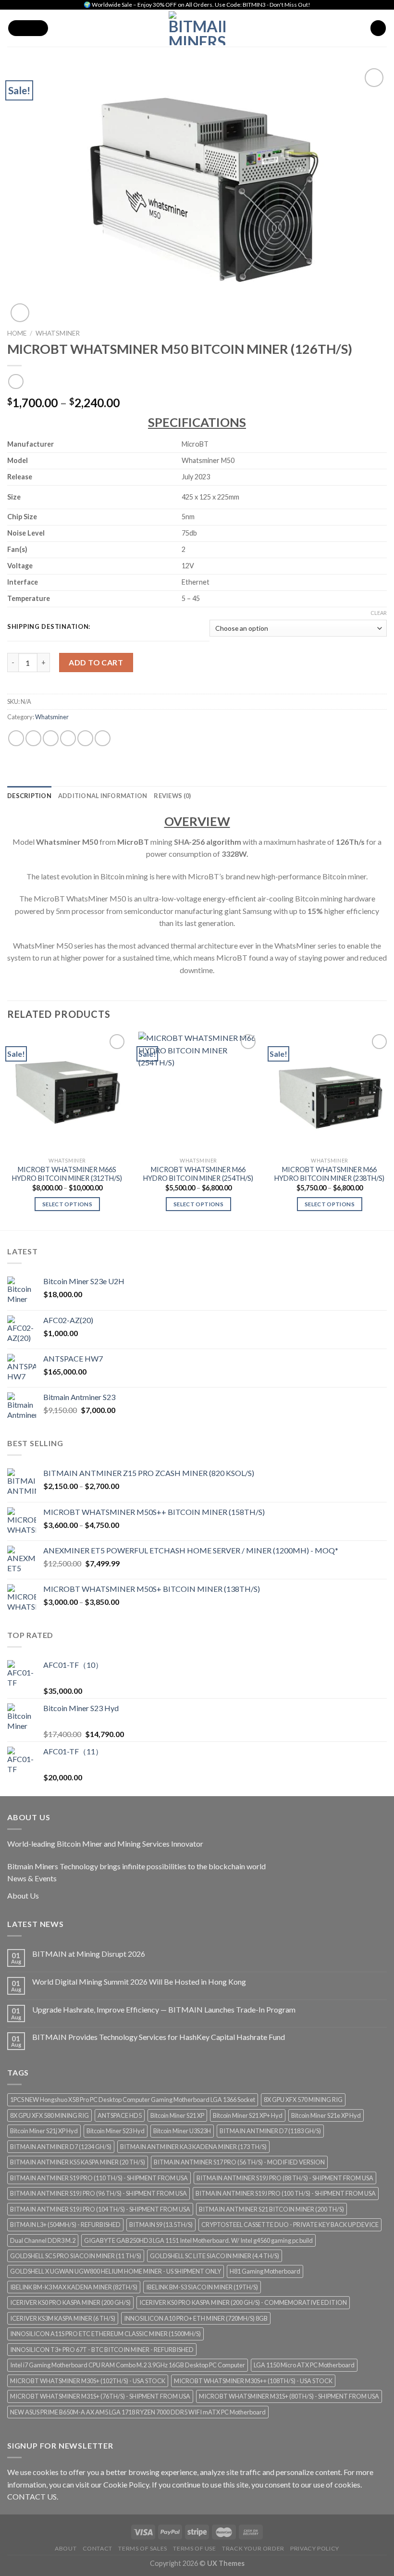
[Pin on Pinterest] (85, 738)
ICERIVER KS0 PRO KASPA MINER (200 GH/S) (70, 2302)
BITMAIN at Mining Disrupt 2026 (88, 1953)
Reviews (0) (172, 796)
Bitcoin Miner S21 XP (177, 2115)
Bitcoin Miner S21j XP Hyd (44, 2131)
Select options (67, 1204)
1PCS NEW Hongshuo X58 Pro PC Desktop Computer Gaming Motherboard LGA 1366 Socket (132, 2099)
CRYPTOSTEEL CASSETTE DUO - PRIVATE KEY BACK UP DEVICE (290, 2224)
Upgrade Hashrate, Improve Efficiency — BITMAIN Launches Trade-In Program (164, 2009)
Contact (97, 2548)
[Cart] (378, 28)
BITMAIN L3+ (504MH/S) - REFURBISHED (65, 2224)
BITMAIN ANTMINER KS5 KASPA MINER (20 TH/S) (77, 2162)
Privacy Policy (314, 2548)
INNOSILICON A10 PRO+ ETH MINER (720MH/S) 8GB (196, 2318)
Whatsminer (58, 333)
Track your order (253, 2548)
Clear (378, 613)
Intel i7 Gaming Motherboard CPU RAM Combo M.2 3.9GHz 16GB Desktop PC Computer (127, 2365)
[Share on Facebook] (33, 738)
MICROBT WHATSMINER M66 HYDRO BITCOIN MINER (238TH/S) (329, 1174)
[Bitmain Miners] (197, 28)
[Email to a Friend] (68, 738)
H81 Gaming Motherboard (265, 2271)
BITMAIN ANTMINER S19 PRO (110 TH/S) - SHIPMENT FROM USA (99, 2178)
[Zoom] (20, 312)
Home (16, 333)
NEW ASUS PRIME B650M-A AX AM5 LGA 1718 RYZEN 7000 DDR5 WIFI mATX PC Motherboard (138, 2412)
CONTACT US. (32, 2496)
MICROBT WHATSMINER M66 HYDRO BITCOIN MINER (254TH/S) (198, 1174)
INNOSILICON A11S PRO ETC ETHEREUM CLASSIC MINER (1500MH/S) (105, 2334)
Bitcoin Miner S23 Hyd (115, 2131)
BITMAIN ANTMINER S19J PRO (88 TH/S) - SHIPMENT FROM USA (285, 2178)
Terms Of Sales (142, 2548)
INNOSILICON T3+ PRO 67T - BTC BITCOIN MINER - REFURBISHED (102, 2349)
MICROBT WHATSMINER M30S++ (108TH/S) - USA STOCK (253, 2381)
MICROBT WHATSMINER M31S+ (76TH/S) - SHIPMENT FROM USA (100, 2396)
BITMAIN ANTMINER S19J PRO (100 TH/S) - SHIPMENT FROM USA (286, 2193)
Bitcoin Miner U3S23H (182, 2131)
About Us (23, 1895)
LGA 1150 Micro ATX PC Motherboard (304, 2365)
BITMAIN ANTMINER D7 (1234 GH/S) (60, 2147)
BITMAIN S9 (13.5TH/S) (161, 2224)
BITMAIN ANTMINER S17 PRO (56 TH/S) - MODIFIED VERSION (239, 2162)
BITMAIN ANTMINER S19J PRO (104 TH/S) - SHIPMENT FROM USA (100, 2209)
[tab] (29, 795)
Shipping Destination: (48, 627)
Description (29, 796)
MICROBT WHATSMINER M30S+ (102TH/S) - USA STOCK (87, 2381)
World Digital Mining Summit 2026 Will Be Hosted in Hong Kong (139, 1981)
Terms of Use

________________

→ **Assignment**
Working through the records, find each line containing the word "MICROBT" and copy it.

→ **Final answer**
MICROBT WHATSMINER M66 HYDRO BITCOIN MINER (238TH/S) (329, 1174)
MICROBT WHATSMINER M66 HYDRO BITCOIN MINER (254TH/S) (198, 1174)
MICROBT WHATSMINER M30S++ (108TH/S) - USA STOCK (253, 2381)
MICROBT WHATSMINER M31S+ (76TH/S) - SHIPMENT FROM USA (100, 2396)
MICROBT WHATSMINER M30S+ (102TH/S) - USA STOCK (87, 2381)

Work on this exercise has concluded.